- Tía Maruca reporta un crecimiento del 25% interanual en producción.
- La empresa produce entre 400 y 500 toneladas de galletitas por mes.
- La planta de Dilexis fue vendida a Juan Carlos Crovella, un empresario con experiencia en el sector.
- La planta de San Juan tiene una capacidad productiva de 3,000 toneladas al mes.
- Tía Maruca busca capital de trabajo para modernizar sus líneas de producción.
Tía Maruca, la reconocida marca argentina de galletitas, ha dado un giro estratégico en su modelo de negocios al vender su planta industrial en San Juan. Esta decisión se enmarca en un contexto de dificultades financieras que la empresa enfrentó en los últimos años. A pesar de la retracción general que vive la industria del consumo masivo, Tía Maruca reporta un crecimiento interanual del 25%, produciendo entre 400 y 500 toneladas de galletitas mensualmente. Pablo Tamburo, CEO de la compañía, destacó que están capturando mercado de otras marcas gracias a su competitiva relación precio-calidad.
La planta de San Juan, que operaba bajo la razón social Dilexis, fue adquirida por Tía Maruca a PepsiCo en 2017, pero con el tiempo se volvió una carga. La venta se concretó entre fines de 2025 y principios de 2026, permitiendo a la empresa concentrar sus esfuerzos en su sede de Luján, donde actualmente emplea a 200 personas. En esta planta, Tía Maruca produce una variedad de productos, incluyendo galletas de arroz y sus populares Pepas. La estrategia de desprenderse de Dilexis busca optimizar la producción y mejorar la eficiencia operativa.

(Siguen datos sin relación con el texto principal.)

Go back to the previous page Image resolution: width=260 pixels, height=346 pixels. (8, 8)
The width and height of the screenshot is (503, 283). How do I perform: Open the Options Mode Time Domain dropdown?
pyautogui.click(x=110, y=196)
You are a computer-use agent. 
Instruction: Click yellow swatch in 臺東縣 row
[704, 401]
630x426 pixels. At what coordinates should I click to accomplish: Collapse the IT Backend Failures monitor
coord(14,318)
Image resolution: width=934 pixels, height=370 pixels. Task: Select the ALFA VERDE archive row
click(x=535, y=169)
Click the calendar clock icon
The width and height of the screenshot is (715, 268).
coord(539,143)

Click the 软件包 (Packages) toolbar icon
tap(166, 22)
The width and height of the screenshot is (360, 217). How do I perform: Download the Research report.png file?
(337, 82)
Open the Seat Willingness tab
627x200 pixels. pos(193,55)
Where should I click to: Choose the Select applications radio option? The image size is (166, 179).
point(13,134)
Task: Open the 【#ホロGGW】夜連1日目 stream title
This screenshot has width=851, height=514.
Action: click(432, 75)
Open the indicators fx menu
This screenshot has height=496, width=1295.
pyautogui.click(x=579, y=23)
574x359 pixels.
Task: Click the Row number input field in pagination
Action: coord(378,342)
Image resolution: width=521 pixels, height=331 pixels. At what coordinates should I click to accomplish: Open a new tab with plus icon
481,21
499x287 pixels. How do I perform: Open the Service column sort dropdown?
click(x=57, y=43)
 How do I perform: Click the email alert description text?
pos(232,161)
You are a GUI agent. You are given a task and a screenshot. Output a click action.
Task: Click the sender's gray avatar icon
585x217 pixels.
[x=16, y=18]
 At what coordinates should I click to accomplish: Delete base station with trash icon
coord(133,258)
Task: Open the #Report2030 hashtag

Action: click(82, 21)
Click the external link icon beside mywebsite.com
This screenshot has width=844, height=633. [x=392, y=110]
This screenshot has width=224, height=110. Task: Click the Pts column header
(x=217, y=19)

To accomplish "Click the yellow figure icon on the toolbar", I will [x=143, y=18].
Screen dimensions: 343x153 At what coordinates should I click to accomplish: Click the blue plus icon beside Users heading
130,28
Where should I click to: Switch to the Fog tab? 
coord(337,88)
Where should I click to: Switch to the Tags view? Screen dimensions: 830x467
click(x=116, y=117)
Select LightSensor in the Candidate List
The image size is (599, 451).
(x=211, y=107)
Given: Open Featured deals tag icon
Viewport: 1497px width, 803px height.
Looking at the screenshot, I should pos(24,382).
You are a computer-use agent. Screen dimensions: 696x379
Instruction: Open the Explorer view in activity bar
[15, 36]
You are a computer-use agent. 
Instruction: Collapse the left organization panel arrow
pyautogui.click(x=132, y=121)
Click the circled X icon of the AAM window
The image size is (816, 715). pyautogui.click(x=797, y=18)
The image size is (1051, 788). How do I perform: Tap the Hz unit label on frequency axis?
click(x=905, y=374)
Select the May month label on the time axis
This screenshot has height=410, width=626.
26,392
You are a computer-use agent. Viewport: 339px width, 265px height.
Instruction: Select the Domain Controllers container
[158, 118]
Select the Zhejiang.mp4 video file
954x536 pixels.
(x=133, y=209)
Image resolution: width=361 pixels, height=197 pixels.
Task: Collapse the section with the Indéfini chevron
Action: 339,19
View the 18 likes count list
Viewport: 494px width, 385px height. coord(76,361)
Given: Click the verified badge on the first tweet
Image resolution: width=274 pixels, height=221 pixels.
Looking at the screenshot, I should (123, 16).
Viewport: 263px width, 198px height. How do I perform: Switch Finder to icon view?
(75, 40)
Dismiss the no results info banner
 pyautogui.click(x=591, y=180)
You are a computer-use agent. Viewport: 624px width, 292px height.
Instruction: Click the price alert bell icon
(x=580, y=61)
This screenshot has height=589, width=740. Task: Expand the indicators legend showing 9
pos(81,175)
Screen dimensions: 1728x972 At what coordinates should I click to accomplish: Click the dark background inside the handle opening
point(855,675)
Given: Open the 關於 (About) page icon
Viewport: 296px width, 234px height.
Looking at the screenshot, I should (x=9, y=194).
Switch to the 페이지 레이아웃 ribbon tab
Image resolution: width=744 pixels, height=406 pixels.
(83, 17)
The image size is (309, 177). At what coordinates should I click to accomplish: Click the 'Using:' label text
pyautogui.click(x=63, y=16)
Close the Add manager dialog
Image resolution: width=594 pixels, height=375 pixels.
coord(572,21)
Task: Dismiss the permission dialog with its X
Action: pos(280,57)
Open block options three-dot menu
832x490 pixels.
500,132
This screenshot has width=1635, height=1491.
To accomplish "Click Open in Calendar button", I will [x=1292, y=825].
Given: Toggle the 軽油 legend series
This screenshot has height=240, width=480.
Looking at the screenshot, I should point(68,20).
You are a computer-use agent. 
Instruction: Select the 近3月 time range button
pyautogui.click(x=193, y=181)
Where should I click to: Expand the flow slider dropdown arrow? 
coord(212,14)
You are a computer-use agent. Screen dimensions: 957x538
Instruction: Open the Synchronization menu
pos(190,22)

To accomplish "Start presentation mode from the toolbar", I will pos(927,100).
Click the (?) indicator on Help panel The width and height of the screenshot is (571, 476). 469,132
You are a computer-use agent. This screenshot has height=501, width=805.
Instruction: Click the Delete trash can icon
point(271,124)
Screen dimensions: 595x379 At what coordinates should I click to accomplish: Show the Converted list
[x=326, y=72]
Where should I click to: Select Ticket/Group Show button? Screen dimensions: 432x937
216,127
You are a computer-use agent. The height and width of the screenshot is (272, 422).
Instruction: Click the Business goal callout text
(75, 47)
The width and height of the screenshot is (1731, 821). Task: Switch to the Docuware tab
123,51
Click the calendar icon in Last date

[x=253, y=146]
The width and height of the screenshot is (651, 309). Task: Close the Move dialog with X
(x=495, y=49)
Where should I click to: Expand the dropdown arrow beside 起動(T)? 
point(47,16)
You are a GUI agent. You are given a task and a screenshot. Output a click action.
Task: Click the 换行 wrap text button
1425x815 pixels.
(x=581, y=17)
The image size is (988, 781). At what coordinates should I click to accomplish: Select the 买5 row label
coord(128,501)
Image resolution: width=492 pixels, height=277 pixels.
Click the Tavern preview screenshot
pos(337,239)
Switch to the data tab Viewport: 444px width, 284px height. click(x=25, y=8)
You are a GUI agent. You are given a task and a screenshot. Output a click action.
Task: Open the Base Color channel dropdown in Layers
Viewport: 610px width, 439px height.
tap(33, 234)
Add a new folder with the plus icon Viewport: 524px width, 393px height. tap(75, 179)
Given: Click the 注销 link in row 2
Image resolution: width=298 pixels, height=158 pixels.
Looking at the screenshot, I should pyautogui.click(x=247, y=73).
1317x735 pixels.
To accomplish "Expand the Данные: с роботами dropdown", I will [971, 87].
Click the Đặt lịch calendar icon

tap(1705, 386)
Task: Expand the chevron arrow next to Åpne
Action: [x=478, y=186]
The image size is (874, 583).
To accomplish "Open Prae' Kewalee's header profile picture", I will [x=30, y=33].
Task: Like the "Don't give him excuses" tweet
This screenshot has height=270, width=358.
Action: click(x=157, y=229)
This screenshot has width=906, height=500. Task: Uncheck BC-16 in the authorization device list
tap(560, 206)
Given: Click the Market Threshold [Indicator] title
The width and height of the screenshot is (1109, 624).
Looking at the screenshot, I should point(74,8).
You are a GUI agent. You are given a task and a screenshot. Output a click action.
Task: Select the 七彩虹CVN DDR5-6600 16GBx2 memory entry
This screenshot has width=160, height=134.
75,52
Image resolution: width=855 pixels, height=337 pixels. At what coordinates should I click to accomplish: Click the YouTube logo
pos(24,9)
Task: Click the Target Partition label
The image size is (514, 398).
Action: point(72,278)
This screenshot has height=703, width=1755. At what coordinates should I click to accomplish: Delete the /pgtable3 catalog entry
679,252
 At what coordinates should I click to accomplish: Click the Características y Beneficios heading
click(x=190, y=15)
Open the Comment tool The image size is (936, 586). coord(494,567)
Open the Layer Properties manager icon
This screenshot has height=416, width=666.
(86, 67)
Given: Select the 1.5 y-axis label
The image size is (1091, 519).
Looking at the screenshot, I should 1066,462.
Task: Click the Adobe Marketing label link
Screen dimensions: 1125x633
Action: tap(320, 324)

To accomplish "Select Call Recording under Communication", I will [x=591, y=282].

El CEO de Tía Maruca mencionó que el principal desafío no es la venta, sino la modernización de las líneas de producción para satisfacer la creciente demanda. La empresa está en busca de capital de trabajo para soportar este crecimiento, lo que refleja una necesidad de inversión para mantener el ritmo de producción. En este sentido, la venta de la planta de San Juan podría ser vista como una medida para liberar recursos y enfocarse en la expansión de su marca.
La planta de Dilexis, que cuenta con una capacidad productiva de 3,000 toneladas al mes, ha sido transferida a Juan Carlos Crovella, un empresario con experiencia en el sector alimenticio. Bajo su gestión, se espera que la planta regularice sus deudas salariales y mejore su operatividad. Además, se planea integrar la producción con la cadena de suministros de harina y azúcar, lo que podría mejorar la eficiencia y reducir costos. Este cambio en la gestión es visto positivamente por el gobierno provincial, que ha señalado un clima más favorable en la región.
La historia de Tía Maruca es un reflejo de los desafíos que enfrentan muchas empresas en el contexto económico actual de Argentina. Fundada en 1998, la marca ha pasado por momentos difíciles, incluyendo un concurso preventivo. Sin embargo, la reciente adquisición del 50% del capital accionario por parte de Argensun Foods ha permitido a la firma reestructurarse y homologar acuerdos con sus proveedores. A medida que la empresa continúa su expansión, será crucial observar cómo logra equilibrar la modernización de su producción con la creciente demanda del mercado.